We worked well together. My dad had concentrated a lot on large commercial accounts. I realized early on that those accounts had a lot of competition from out-of-town big agencies and other local agencies. The big accounts were great if you got them, but you have to put meat and potatoes on the table every day. At that time, 50% of the sales in our industry were home and auto insurance, so I became dedicated to diversifying our book of business to include all aspects of the industry. Luckily, we represented a medium sized company in central New York for all 102 years and another bigger central New York company for 90 of out 102 years. I’m not sure that type of exclusivity among business relationships still exists today.

SB: What attracted you most to your insurance career? AB: I liked the sales part, though I wasn’t the world’s best salesman. I was a good problem solver. I was a good administrator and I had good product knowledge. I was able to put the pieces together in complicated situations. My knowledge of people was an important part of that as well.

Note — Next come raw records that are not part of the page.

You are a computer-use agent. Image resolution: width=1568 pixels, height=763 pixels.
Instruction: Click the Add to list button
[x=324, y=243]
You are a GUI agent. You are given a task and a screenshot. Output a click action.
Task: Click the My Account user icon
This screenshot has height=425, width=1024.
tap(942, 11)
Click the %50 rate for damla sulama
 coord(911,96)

SB: What is the best piece of advice you ever received? AB: That came from our basketball coach at Plattsburgh High School. He told us to stay humble, which helped me to be a good people-person. It’s a fragile world out there, and he taught us that the least we could do was to be good to people. That impacted the way we did things with our customers and with our employees. We didn’t really have much turnover in our employees, mostly because we made sure to support their everyday lives. We knew them as people.

SB: What advice would you give to your younger self? AB: To my thirty-four-year-old self, just starting out in business, I would say “Go for it. You’re making the right decision.” I wanted to work, make a contribution, move our business forward, and take care of my parents. That decision provided me with a wonderful life. Try not to worry too much about the peaks and valleys to come.

To my 50-year-old self, I would say, “Alan, you need to relax more and enjoy life.” I liked to work hard and the tougher things got, the harder I worked as I loved to compete and I liked to do the best for the business.

It might also be important for my younger self to know that the best thing that would ever happen to me would be that I would meet my wife, Jennie. Together, we would become a great team.

SB: How would you like to be remembered? My parents were dedicated members of this community. Through my own service, I have also tried to make a difference. Jennie and I would like to be remembered as generous community people who were lucky to live here. I’m a lucky guy who has had a great life.